The Daily Pic: Anne Collier borrows images, and their contexts.
This is Anne Collier’s “Veterans Day (Nudes, 1972 Appointment Calendar, The Museum of Modern Art, New York, Edward Weston)”, from the “New Photography 2012” show now at MoMA. The image gives a new take on Sherrie Levine-ish appropriation, getting at it through full-blown still life. All appropriation has its roots in still life – on the copy-stand, at least – but normally the context is cropped out. Here, the original use-context, narrowed to a particular day in MoMA’s 1972 “Nudes” calendar, is kept in view. You can imagine some museum member flipping the page on that Veterans Day and seeing Weston’s torso. To what effect, back then? And will there someday be a MoMA calendar with Collier's calendar image in it, waiting to be borrowed yet again by some future artist?
The Daily Pic: John Singer Sargent paints his Parisian friend.
“Of course Delafosse is a decadent in the matter of neck-ties – but he is a very intelligent little Frenchman,” wrote John Singer Sargent about Léon Delafosse, the French pianist who sat for this portrait in around 1896. I saw it on a visit to the Seattle Art Museum earlier this autumn. It’s a lovely thing (Delafosse was so pretty he was known as “The Angel”) but I wonder why I like slick crowd-pleasers in older art, but can’t stand them in the art of our times? How can I enjoy Sargent so much, when I hold Cezanne up as the model artist of his era?
The Daily Pic: In Miami, Laura Aldridge recuts painting's cloth.
I seem to suffer from a new syndrome called “fair blindness”. I find it almost impossible to take anything in at art fairs, or distinguish meaningfully between all the merchandise on view. One exception, at this past weekend’s NADA art fair in Miami, were these giant “paintings” by the English Glaswegian Laura Aldridge, at the booth of Kendall Coppe gallery of Glasgow. Aldridge’s pieces represent, I guess, a new kind of superrealism, since they are hand-made, hand-painted enlargements of real pockets that Aldridge has sourced from secondhand clothes. I like the way they relate to the scale and shape of traditional heroic paintings, and how they re-root a painter’s “canvas” in the textiles of everyday life.

Problem 1: Please repeat the lines in the records from the line with "Capacity (MW) (356, 24)" up to and including the line with "Closed in 2014 (1036, 97)".

[Click-target data]
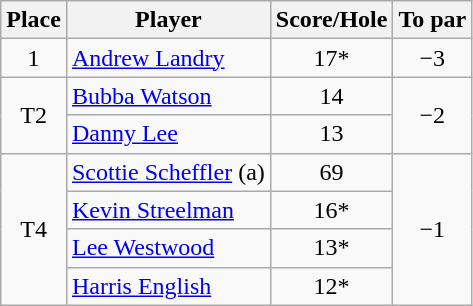
16* (332, 210)
Danny Lee (168, 134)
−2 (432, 115)
Kevin Streelman (168, 210)
T4 (34, 229)
14 (332, 96)
1 (34, 58)
Lee Westwood (168, 248)
69 (332, 172)
−1 (432, 229)
Harris English (168, 286)
−3 (432, 58)
Score/Hole (332, 20)
Place (34, 20)
To par (432, 20)
17* (332, 58)
13 (332, 134)
Scottie Scheffler (a) (168, 172)
T2 (34, 115)
Player (168, 20)
Andrew Landry (168, 58)
13* (332, 248)
Bubba Watson (168, 96)
12* (332, 286)
Provide the (x, y) coordinate of the cell's center where the given text is located.  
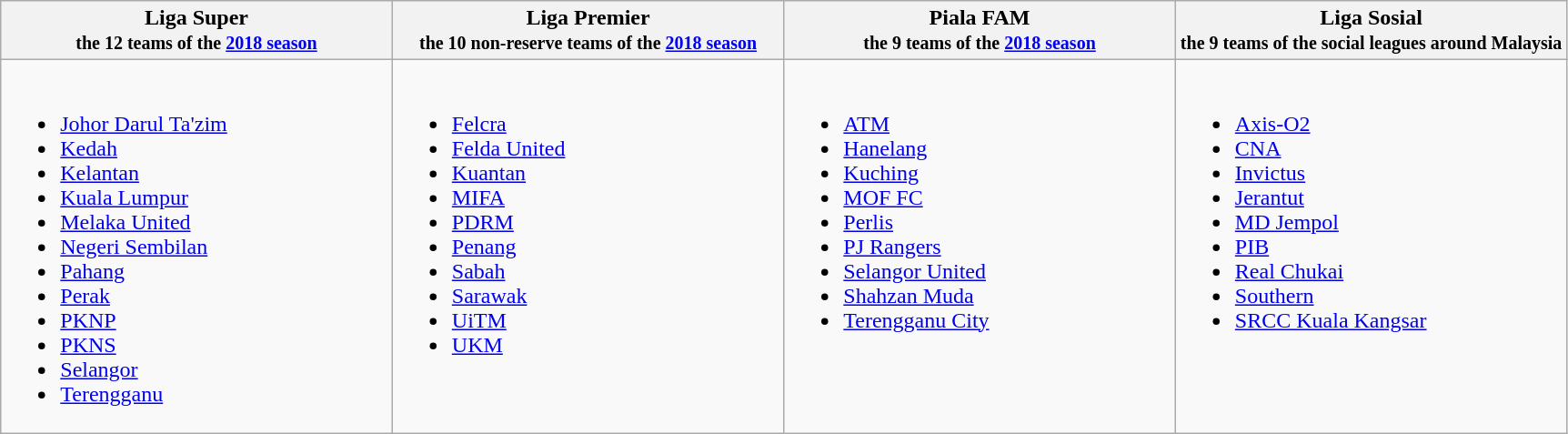
Liga Premierthe 10 non-reserve teams of the 2018 season (588, 31)
Axis-O2CNAInvictusJerantutMD JempolPIBReal ChukaiSouthernSRCC Kuala Kangsar (1372, 246)
Johor Darul Ta'zimKedahKelantanKuala LumpurMelaka UnitedNegeri SembilanPahangPerakPKNPPKNSSelangorTerengganu (196, 246)
Liga Sosialthe 9 teams of the social leagues around Malaysia (1372, 31)
FelcraFelda UnitedKuantanMIFAPDRMPenangSabahSarawakUiTMUKM (588, 246)
ATMHanelangKuchingMOF FCPerlisPJ RangersSelangor UnitedShahzan MudaTerengganu City (980, 246)
Liga Superthe 12 teams of the 2018 season (196, 31)
Piala FAMthe 9 teams of the 2018 season (980, 31)
Provide the (x, y) coordinate of the cell's center where the given text is located.  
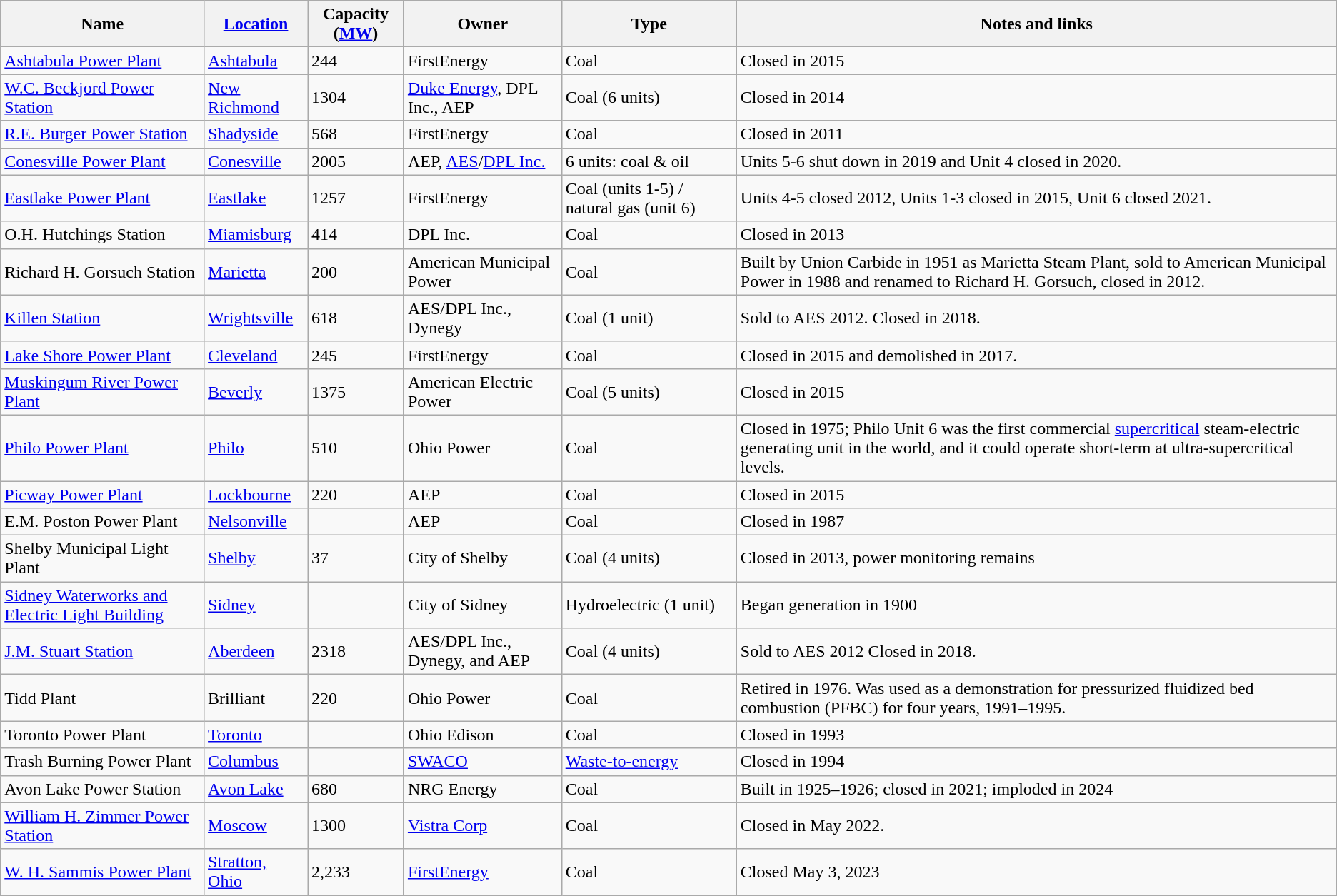
Capacity (MW) (356, 24)
Location (256, 24)
Nelsonville (256, 522)
Shadyside (256, 134)
Brilliant (256, 698)
2318 (356, 651)
AEP, AES/DPL Inc. (483, 161)
Shelby Municipal Light Plant (103, 559)
Coal (6 units) (649, 97)
Closed in 2013, power monitoring remains (1036, 559)
Toronto Power Plant (103, 735)
Closed in May 2022. (1036, 826)
Owner (483, 24)
SWACO (483, 762)
Vistra Corp (483, 826)
Conesville (256, 161)
Eastlake Power Plant (103, 199)
Closed May 3, 2023 (1036, 873)
Coal (1 unit) (649, 319)
Sold to AES 2012 Closed in 2018. (1036, 651)
Killen Station (103, 319)
Marietta (256, 271)
Type (649, 24)
Avon Lake Power Station (103, 789)
Lake Shore Power Plant (103, 355)
1304 (356, 97)
Closed in 1994 (1036, 762)
Wrightsville (256, 319)
Closed in 1993 (1036, 735)
American Electric Power (483, 391)
1300 (356, 826)
NRG Energy (483, 789)
Philo Power Plant (103, 448)
W. H. Sammis Power Plant (103, 873)
Richard H. Gorsuch Station (103, 271)
Avon Lake (256, 789)
510 (356, 448)
Sidney (256, 606)
Built in 1925–1926; closed in 2021; imploded in 2024 (1036, 789)
Closed in 2014 (1036, 97)
Units 5-6 shut down in 2019 and Unit 4 closed in 2020. (1036, 161)
New Richmond (256, 97)
245 (356, 355)
Coal (units 1-5) / natural gas (unit 6) (649, 199)
Lockbourne (256, 495)
Closed in 1987 (1036, 522)
1375 (356, 391)
Trash Burning Power Plant (103, 762)
Ohio Edison (483, 735)
Hydroelectric (1 unit) (649, 606)
City of Sidney (483, 606)
American Municipal Power (483, 271)
Name (103, 24)
1257 (356, 199)
Conesville Power Plant (103, 161)
City of Shelby (483, 559)
W.C. Beckjord Power Station (103, 97)
568 (356, 134)
AES/DPL Inc., Dynegy, and AEP (483, 651)
DPL Inc. (483, 235)
Units 4-5 closed 2012, Units 1-3 closed in 2015, Unit 6 closed 2021. (1036, 199)
Sold to AES 2012. Closed in 2018. (1036, 319)
Picway Power Plant (103, 495)
Closed in 2013 (1036, 235)
Retired in 1976. Was used as a demonstration for pressurized fluidized bed combustion (PFBC) for four years, 1991–1995. (1036, 698)
AES/DPL Inc., Dynegy (483, 319)
Eastlake (256, 199)
Beverly (256, 391)
Notes and links (1036, 24)
2,233 (356, 873)
Cleveland (256, 355)
Aberdeen (256, 651)
Tidd Plant (103, 698)
William H. Zimmer Power Station (103, 826)
618 (356, 319)
Duke Energy, DPL Inc., AEP (483, 97)
O.H. Hutchings Station (103, 235)
R.E. Burger Power Station (103, 134)
Closed in 2015 and demolished in 2017. (1036, 355)
200 (356, 271)
Closed in 2011 (1036, 134)
Miamisburg (256, 235)
E.M. Poston Power Plant (103, 522)
680 (356, 789)
37 (356, 559)
Philo (256, 448)
Stratton, Ohio (256, 873)
Moscow (256, 826)
Built by Union Carbide in 1951 as Marietta Steam Plant, sold to American Municipal Power in 1988 and renamed to Richard H. Gorsuch, closed in 2012. (1036, 271)
Columbus (256, 762)
Ashtabula (256, 61)
Coal (5 units) (649, 391)
244 (356, 61)
Sidney Waterworks and Electric Light Building (103, 606)
J.M. Stuart Station (103, 651)
414 (356, 235)
Muskingum River Power Plant (103, 391)
Toronto (256, 735)
Ashtabula Power Plant (103, 61)
2005 (356, 161)
Shelby (256, 559)
Began generation in 1900 (1036, 606)
6 units: coal & oil (649, 161)
Waste-to-energy (649, 762)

Problem 2: Write the next part of the Daily Pic art posts, picking up after their last sentence.

Reply 1:
Capacity (MW) (356, 24)
Location (256, 24)
Nelsonville (256, 522)
Shadyside (256, 134)
Brilliant (256, 698)
2318 (356, 651)
AEP, AES/DPL Inc. (483, 161)
Shelby Municipal Light Plant (103, 559)
Coal (6 units) (649, 97)
Closed in 2013, power monitoring remains (1036, 559)
Toronto Power Plant (103, 735)
Closed in May 2022. (1036, 826)
Owner (483, 24)
SWACO (483, 762)
Vistra Corp (483, 826)
Conesville (256, 161)
Eastlake Power Plant (103, 199)
Closed May 3, 2023 (1036, 873)
Coal (1 unit) (649, 319)
Sold to AES 2012 Closed in 2018. (1036, 651)
Killen Station (103, 319)
Marietta (256, 271)
Type (649, 24)
Avon Lake Power Station (103, 789)
Lake Shore Power Plant (103, 355)
1304 (356, 97)
Closed in 1994 (1036, 762)
Wrightsville (256, 319)
Closed in 1993 (1036, 735)
American Electric Power (483, 391)
1300 (356, 826)
NRG Energy (483, 789)
Philo Power Plant (103, 448)
W. H. Sammis Power Plant (103, 873)
Richard H. Gorsuch Station (103, 271)
Avon Lake (256, 789)
510 (356, 448)
Sidney (256, 606)
Built in 1925–1926; closed in 2021; imploded in 2024 (1036, 789)
Closed in 2014 (1036, 97)

Reply 2:
The Daily Pic: Canada gallery flogs rugs and fine art – and wit – at the NADA fair.
I’ve said it more than once: The world’s art fairs have far more in common with souks than with museums. That’s why I shot this photo of the booth of a New York gallery called Canada, at the NADA fair in Miami, which happily set out to prove me right. Owner Phil Grauer invited Yousef Idia, the Moroccan-born husband of one of the gallery’s artists, to sell Berber rugs from the floor of the booth. “Come peddle your rugs, and I will peddle my pictures,” Grauer remembers saying. The dealer feels that “the structure of the rugs matches the structure of many of the paintings I’m interested in.” And, he says, given the pain everyone suffers at art fairs, having rugs on the floor “kind of softens the blow”.
The Daily Pic: Disposable cameras used by artists – you have to buy one to see the results.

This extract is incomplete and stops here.